The Kill - Emile Zola [147]
Maxime had nevertheless managed to put together a very adequate supper. Louise loved nougat with pistachios, a plateful of which had been left on a sideboard. In front of the pair were three partially drunk bottles of champagne.
“Papa may have left,” said the young woman.
“Let’s hope so,” answered Maxime. “I’ll see you home.”
And when she laughed, he continued: “You know, they’ve made up their minds that I am to marry you. It’s not a joke anymore, it’s serious. . . . So what will we do when we’re married?”
“We’ll do what everybody else does, of course!”
This jest had escaped her rather quickly. As if to withdraw it, she hastily added, “We’ll go to Italy. It will be good for my lungs. I’m very sick. . . . Oh, my poor Maxime, what a strange wife you’re going to have! I weigh about as much as two sous’ worth of butter.”
She smiled with a touch of sadness in her pageboy costume.
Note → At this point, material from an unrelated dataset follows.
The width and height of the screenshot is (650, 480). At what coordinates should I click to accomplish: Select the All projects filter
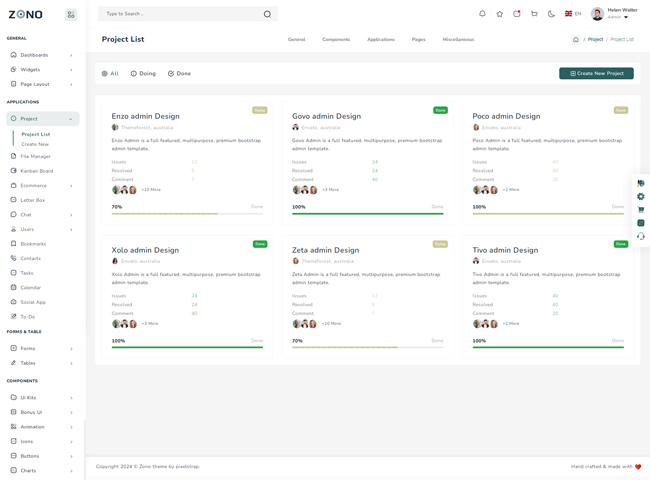(x=110, y=74)
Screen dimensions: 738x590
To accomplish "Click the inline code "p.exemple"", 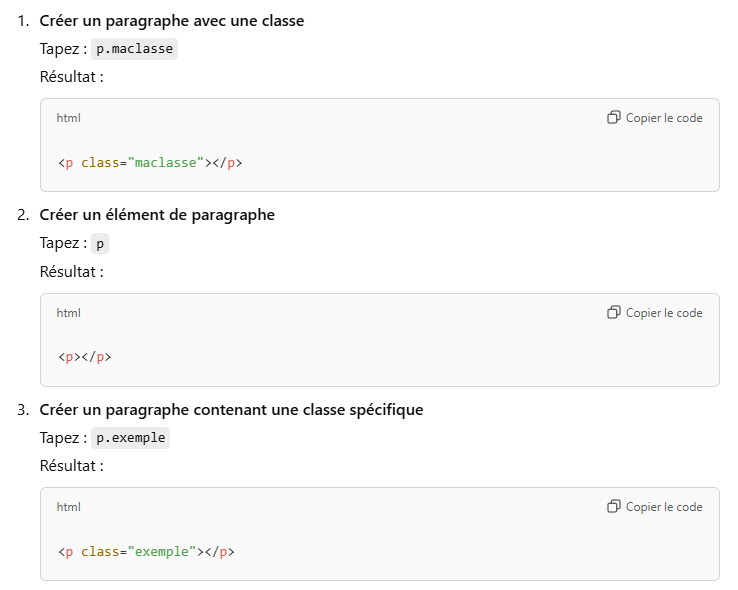I will [131, 438].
A dry cough turned her cheeks a glowing red.
“It’s the nougat,” she said. “At home I’m not allowed to eat it. . . . Pass me the plate. I’m going to stick the rest of it in my pocket.”
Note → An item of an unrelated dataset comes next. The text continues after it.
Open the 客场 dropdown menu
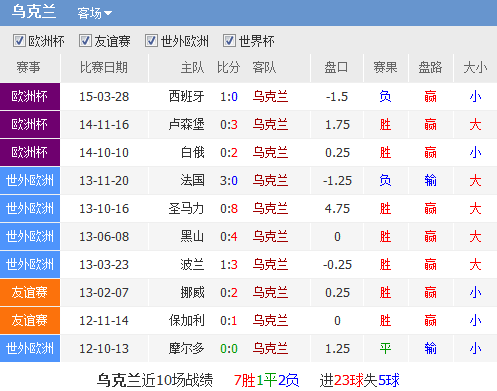Image resolution: width=497 pixels, height=391 pixels. tap(95, 13)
And she was emptying the plate when Renée walked in. She went straight over to Maxime, making an extraordinary effort not to swear, not to thrash the little hunchback who was sitting there next to her lover.
“I want to speak to you,” she stammered in a hollow voice.
He hesitated, in the grip of fear, dreading being alone with her.
“To you alone, right away,” Renée repeated.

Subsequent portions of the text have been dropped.